My Experience with Gabapentin
I began taking Gabapentin late in 2015, hopeful that I would reap several of its benefits. My poor sleep was the primary reason I chose to take Gabapentin. Related to this, I was interested to see whether my restless legs syndrome symptoms would ease. Gabapentin sometimes reduces patients’ overstimulation although I was slightly dubious as to whether this key symptom of mine would recede. I was also hopeful that I would join the anecdotal reports of ME patients who have gained more energy as a result of taking this drug.
I began taking 100mg of Gabapentin before bed and gradually increased this dosage as I failed to notice any side effects. I topped out my dosage at the relatively small maximum of 300mg per night. At this quantity I would sleep fairly deeply throughout the night but wake up still feeling unrefreshed. Curiously, my restless legs syndrome was unaffected by the Gabapentin. I was reluctant to increase the dosage any higher as I felt mildly ‘zonked’ throughout the days. Gabapentin’s effect of knocking me out during the night was a secondary reason to not increase the dosage further.

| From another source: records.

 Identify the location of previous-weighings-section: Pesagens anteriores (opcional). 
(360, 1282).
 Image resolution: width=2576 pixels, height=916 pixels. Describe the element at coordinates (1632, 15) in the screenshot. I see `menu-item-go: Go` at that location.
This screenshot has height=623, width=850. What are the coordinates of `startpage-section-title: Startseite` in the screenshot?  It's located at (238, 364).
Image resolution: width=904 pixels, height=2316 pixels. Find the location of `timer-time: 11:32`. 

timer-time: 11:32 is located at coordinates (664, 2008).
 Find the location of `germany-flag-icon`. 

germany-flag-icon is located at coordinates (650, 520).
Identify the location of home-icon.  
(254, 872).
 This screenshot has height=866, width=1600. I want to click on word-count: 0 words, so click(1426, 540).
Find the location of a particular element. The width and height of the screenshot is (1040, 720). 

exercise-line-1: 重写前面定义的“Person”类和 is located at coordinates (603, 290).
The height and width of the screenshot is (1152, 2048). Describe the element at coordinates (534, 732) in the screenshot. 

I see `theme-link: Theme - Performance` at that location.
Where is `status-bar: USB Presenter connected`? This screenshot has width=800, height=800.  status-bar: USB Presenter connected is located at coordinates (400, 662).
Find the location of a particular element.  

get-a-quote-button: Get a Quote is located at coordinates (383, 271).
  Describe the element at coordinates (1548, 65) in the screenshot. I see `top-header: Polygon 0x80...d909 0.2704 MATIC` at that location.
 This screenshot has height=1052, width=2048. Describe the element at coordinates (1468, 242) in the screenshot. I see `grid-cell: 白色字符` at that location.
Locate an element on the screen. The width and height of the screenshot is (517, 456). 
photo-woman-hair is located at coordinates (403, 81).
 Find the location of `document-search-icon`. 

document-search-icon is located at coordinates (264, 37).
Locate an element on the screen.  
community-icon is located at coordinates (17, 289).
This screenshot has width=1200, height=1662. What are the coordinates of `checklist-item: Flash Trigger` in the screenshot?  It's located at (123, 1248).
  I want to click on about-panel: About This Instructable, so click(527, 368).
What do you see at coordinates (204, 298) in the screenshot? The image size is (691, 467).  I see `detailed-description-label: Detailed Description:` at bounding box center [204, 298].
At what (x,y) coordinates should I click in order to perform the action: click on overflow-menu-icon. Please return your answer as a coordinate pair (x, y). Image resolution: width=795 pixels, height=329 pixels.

After 300mg per night of Gabapentin for a period of a month, its ability to keep me asleep during the night started to diminish. I then tapered off the drug with relative ease as its only real positive effect of keeping me asleep for most of the night had begun to wane. Several months later, I tried Gabapentin at an identical dosage and had a parallel experience. After one month, its sleep producing effects had diminished.
Overall, I didn’t notice any of the more common side effects of Gabapentin and its efficacy towards improving my general ME was negligible. Based on the Usui et al. study mentioned earlier, it was more likely that I would be in the responder group. My SPECT scan showed hypoperfusion (reduced bloodflow) in the brain- the opposite to the fibromyalgia patients who failed to respond to Gabapentin.
Gabapentin is a fairly common drug in the ME realm, although more regularly prescribed for fibromyalgia. It has the ability to target multiple, seemingly unrelated ME symptoms and thus patients take it for different reasons. My sleep length improved as a consequence of this drug but my sleep quality failed to be enhanced. Ultimately this single positive effect wore off causing me to stop taking the Gabapentin.